EXERCISE PROMPT:
Give again, unaltered, the lines of the listing below that run from the line having "You are a computer-use agent. Image" through the line having "You are a computer-use agent. The".
──────────
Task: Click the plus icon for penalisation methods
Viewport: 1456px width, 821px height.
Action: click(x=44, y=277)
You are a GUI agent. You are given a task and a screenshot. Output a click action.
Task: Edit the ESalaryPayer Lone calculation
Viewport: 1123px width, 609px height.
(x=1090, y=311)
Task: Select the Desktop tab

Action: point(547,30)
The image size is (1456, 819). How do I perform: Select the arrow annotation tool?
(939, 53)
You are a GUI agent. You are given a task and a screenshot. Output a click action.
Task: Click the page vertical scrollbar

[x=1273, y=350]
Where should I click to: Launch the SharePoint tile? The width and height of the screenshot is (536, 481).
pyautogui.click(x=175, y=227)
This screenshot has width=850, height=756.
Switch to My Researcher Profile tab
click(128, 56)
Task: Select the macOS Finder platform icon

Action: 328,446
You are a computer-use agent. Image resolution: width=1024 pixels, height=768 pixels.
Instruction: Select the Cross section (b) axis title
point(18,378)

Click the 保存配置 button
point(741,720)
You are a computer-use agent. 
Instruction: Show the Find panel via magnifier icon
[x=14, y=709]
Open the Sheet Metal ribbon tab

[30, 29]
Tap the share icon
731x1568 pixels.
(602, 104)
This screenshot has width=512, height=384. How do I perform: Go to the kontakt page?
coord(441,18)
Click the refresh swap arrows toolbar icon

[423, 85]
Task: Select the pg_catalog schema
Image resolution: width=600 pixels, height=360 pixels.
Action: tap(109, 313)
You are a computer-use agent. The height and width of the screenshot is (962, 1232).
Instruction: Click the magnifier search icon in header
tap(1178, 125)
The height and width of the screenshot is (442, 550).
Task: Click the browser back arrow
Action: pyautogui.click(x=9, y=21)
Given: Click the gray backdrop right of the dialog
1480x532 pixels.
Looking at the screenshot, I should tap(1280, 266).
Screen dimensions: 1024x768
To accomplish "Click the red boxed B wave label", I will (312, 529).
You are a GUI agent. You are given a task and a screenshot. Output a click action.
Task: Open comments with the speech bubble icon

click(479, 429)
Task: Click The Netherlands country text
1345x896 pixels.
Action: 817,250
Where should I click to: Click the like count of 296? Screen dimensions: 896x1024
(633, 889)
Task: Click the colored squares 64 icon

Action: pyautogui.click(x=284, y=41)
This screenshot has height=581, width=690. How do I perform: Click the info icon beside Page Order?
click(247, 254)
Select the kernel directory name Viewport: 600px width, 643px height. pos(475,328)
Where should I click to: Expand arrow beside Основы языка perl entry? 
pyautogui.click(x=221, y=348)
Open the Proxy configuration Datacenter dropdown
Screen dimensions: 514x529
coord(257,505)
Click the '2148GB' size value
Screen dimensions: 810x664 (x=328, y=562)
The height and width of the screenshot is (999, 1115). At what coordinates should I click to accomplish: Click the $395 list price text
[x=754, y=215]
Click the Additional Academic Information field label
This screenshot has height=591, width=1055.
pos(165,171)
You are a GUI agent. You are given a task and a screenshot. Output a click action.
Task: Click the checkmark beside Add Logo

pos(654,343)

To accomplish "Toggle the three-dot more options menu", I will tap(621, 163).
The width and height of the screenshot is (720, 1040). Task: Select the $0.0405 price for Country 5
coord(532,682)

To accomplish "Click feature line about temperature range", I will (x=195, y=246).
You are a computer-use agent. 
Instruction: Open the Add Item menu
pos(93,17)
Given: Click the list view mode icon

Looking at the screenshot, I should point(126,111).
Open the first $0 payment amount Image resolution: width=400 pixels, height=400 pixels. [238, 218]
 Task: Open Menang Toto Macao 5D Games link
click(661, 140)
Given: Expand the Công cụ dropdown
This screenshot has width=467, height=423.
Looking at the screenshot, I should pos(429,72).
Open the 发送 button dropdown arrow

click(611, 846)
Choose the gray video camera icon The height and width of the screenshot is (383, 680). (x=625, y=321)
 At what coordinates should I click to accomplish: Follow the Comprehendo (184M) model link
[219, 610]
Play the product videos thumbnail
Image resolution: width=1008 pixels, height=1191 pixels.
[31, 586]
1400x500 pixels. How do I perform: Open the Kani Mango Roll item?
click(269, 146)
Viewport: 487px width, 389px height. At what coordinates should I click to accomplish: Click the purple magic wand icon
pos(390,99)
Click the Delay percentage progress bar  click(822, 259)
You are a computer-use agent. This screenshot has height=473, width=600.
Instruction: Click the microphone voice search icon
──────────
ANSWER:
You are a computer-use agent. Image resolution: width=1024 pixels, height=768 pixels.
Instruction: Select the Cross section (b) axis title
point(18,378)

Click the 保存配置 button
point(741,720)
You are a computer-use agent. 
Instruction: Show the Find panel via magnifier icon
[x=14, y=709]
Open the Sheet Metal ribbon tab

[30, 29]
Tap the share icon
731x1568 pixels.
(602, 104)
This screenshot has width=512, height=384. How do I perform: Go to the kontakt page?
coord(441,18)
Click the refresh swap arrows toolbar icon

[423, 85]
Task: Select the pg_catalog schema
Image resolution: width=600 pixels, height=360 pixels.
Action: tap(109, 313)
You are a computer-use agent. The height and width of the screenshot is (962, 1232).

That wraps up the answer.